— Dataset records —
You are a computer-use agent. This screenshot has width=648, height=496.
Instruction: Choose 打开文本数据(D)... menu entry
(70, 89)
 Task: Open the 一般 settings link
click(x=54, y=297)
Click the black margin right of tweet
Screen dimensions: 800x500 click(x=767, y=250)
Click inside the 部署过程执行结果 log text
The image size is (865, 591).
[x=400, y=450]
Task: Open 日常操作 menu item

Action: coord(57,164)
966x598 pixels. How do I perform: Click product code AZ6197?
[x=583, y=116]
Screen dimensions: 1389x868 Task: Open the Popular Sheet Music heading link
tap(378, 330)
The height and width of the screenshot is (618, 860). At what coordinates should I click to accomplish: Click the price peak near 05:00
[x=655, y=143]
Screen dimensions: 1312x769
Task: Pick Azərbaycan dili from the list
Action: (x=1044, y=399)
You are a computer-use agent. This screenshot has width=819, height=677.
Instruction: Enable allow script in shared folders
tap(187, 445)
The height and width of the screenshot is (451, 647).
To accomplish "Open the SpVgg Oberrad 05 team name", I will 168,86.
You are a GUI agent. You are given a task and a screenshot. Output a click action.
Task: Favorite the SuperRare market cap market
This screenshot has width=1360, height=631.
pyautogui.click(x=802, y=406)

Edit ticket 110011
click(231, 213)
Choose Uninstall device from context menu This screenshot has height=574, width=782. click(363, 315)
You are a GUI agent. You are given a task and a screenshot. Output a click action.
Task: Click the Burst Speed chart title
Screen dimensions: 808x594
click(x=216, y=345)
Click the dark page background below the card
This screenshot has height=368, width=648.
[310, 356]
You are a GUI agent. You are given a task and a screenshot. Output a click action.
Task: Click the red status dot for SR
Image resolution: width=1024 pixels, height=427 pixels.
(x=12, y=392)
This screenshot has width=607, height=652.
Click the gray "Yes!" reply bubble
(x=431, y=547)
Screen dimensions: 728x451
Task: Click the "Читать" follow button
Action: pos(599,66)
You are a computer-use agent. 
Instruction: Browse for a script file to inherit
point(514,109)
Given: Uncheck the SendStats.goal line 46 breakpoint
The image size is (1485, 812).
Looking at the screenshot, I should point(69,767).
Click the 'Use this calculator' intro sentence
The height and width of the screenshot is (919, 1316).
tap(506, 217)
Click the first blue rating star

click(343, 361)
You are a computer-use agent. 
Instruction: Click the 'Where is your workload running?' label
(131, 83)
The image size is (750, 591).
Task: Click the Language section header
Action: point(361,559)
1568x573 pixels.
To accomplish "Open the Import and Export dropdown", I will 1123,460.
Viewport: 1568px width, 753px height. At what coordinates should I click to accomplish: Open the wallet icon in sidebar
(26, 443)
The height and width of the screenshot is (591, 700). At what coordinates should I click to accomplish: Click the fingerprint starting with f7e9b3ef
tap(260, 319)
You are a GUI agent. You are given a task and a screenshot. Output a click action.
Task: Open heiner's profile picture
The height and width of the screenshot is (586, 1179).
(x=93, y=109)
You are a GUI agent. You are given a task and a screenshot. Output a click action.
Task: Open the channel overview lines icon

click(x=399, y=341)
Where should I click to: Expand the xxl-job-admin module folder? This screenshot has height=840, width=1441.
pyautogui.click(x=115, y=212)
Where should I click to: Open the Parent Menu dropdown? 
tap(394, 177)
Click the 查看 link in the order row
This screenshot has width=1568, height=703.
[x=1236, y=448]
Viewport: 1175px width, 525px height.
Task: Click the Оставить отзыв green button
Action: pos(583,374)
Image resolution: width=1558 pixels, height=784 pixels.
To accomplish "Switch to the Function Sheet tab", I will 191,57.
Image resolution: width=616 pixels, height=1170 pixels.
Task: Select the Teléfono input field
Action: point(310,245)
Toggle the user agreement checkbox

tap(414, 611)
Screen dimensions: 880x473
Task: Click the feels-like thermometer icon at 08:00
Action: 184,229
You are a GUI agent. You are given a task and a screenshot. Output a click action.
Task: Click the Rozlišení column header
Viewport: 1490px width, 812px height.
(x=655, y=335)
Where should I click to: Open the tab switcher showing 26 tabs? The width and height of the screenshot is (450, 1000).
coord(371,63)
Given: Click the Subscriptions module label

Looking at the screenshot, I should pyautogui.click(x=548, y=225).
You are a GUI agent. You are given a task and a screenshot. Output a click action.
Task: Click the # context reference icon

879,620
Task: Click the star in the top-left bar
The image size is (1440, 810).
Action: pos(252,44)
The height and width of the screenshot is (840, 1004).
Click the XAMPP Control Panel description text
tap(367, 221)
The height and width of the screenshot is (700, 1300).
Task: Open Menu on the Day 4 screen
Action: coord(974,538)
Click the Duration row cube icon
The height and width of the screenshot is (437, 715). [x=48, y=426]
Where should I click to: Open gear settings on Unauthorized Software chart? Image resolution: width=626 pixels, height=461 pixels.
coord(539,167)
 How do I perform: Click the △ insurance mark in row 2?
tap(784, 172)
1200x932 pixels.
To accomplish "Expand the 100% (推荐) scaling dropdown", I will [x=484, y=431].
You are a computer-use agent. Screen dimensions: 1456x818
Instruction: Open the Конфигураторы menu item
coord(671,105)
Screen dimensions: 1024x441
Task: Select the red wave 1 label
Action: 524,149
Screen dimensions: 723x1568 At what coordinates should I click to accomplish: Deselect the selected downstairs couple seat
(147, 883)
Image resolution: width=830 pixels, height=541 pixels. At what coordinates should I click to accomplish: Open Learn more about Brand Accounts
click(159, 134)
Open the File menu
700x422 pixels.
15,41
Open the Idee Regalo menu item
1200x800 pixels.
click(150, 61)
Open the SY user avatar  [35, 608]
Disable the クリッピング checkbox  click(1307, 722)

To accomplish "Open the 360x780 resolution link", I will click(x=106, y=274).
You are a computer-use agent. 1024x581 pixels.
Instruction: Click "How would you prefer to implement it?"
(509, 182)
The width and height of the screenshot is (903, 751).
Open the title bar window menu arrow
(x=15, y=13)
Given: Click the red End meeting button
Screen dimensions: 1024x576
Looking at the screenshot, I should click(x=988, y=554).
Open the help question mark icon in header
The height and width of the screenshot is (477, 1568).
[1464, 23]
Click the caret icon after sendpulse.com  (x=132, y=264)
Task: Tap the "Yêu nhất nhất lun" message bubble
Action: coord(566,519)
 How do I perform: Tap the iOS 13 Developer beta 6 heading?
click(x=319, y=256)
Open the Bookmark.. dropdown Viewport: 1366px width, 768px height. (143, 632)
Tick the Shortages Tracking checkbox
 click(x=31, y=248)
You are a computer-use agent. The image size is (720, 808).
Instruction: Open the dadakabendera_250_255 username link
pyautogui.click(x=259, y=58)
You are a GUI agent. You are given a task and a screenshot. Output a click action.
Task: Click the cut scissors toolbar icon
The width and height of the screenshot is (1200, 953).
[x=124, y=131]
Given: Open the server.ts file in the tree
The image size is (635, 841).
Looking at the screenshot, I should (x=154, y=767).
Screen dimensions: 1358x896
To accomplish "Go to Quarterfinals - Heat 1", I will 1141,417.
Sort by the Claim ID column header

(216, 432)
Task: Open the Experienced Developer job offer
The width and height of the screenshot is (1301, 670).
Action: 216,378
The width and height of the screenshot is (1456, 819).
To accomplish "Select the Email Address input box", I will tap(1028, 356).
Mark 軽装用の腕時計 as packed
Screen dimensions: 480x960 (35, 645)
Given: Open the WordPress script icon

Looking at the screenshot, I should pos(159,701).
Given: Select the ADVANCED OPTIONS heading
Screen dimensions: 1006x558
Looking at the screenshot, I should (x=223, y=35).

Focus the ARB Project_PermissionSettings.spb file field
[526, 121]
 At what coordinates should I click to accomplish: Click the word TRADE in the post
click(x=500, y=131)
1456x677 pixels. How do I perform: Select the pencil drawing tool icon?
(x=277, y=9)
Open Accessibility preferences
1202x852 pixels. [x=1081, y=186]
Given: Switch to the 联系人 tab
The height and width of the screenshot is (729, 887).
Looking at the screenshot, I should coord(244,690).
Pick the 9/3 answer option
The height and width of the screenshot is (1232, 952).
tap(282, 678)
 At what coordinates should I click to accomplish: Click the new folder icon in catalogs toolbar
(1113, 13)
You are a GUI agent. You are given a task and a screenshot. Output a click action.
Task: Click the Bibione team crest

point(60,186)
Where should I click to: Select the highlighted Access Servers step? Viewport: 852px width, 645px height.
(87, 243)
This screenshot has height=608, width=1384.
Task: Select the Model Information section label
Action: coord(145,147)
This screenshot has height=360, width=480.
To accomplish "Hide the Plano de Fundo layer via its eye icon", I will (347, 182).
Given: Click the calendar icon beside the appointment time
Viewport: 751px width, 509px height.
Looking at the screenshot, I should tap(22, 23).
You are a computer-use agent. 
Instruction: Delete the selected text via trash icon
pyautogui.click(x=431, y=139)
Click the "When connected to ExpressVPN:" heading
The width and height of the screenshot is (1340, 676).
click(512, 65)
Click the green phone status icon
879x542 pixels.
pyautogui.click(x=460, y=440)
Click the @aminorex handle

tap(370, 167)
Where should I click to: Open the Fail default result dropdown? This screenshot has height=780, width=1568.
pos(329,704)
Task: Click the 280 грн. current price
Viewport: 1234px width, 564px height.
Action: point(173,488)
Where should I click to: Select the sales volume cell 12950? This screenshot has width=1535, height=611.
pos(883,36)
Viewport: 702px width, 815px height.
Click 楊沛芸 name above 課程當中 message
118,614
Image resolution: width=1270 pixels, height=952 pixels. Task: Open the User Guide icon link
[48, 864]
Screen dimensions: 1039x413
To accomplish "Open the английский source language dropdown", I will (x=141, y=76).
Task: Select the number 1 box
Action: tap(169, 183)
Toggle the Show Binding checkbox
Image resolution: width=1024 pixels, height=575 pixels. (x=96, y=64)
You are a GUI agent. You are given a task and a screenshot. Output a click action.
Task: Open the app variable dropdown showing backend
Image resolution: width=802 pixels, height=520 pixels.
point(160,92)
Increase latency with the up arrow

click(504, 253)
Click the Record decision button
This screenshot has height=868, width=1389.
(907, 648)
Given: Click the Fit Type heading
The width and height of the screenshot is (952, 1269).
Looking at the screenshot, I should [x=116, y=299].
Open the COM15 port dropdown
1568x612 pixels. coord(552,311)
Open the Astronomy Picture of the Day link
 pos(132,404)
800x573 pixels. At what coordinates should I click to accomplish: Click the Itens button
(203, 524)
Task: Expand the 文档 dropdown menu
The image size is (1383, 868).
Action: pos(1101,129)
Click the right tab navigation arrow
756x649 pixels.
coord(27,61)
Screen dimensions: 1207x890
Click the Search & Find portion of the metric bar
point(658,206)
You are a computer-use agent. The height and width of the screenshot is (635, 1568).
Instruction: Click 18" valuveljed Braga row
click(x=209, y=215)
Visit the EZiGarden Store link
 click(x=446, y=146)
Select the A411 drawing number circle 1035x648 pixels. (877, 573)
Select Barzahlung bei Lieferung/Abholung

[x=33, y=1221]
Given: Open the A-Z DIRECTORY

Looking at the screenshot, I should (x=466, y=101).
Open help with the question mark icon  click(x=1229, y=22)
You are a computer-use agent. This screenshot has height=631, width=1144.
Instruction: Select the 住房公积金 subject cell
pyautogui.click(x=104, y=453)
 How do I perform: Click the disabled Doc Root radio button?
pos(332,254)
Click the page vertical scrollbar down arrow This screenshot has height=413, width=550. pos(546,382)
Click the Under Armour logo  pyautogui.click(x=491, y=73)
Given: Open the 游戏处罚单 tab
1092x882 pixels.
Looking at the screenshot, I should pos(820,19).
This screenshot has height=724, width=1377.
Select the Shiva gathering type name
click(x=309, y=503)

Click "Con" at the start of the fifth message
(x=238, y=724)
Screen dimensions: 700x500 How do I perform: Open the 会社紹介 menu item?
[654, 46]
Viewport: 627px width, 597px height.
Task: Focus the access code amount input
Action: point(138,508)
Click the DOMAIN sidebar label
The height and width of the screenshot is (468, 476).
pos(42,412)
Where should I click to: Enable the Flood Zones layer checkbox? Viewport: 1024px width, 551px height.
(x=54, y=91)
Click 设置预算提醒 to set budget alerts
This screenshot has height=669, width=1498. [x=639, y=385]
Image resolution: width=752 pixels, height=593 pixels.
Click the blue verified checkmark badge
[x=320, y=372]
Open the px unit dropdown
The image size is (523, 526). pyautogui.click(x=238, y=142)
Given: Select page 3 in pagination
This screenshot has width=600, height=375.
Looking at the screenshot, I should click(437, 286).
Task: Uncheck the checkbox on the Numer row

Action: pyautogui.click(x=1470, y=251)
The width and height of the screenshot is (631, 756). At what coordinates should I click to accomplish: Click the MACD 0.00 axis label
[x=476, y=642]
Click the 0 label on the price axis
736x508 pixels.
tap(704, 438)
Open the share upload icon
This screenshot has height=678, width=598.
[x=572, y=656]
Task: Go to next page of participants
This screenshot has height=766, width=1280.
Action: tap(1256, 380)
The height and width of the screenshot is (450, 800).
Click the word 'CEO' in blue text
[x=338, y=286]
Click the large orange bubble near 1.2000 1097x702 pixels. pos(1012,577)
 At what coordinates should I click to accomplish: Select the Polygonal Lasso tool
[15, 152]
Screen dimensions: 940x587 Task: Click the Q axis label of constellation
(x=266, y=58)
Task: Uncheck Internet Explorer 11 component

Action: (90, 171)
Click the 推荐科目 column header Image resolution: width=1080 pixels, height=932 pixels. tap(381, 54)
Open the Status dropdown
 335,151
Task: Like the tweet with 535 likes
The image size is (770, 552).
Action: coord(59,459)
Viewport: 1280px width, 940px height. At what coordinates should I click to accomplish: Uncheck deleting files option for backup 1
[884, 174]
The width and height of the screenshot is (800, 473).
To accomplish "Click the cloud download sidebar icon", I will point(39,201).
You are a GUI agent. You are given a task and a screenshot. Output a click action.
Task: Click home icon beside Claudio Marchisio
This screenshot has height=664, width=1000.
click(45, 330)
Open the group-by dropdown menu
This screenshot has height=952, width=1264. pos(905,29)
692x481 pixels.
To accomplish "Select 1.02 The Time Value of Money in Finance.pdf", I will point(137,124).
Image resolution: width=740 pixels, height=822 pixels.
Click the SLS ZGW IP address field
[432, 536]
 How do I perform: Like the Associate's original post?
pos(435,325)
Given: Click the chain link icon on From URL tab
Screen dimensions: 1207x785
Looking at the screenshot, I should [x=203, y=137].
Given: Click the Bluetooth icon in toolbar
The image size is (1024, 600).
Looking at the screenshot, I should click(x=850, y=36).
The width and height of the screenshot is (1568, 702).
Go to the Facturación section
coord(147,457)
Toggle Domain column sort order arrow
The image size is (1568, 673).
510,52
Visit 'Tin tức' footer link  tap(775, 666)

— Problem statement —
Quote, word for word, every line from the top of the entries through the line that holds "The height and width of the screenshot is (451, 647).".

— Reply —
You are a computer-use agent. This screenshot has width=648, height=496.
Instruction: Choose 打开文本数据(D)... menu entry
(70, 89)
 Task: Open the 一般 settings link
click(x=54, y=297)
Click the black margin right of tweet
Screen dimensions: 800x500 click(x=767, y=250)
Click inside the 部署过程执行结果 log text
The image size is (865, 591).
[x=400, y=450]
Task: Open 日常操作 menu item

Action: coord(57,164)
966x598 pixels. How do I perform: Click product code AZ6197?
[x=583, y=116]
Screen dimensions: 1389x868 Task: Open the Popular Sheet Music heading link
tap(378, 330)
The height and width of the screenshot is (618, 860). At what coordinates should I click to accomplish: Click the price peak near 05:00
[x=655, y=143]
Screen dimensions: 1312x769
Task: Pick Azərbaycan dili from the list
Action: (x=1044, y=399)
You are a computer-use agent. This screenshot has width=819, height=677.
Instruction: Enable allow script in shared folders
tap(187, 445)
The height and width of the screenshot is (451, 647).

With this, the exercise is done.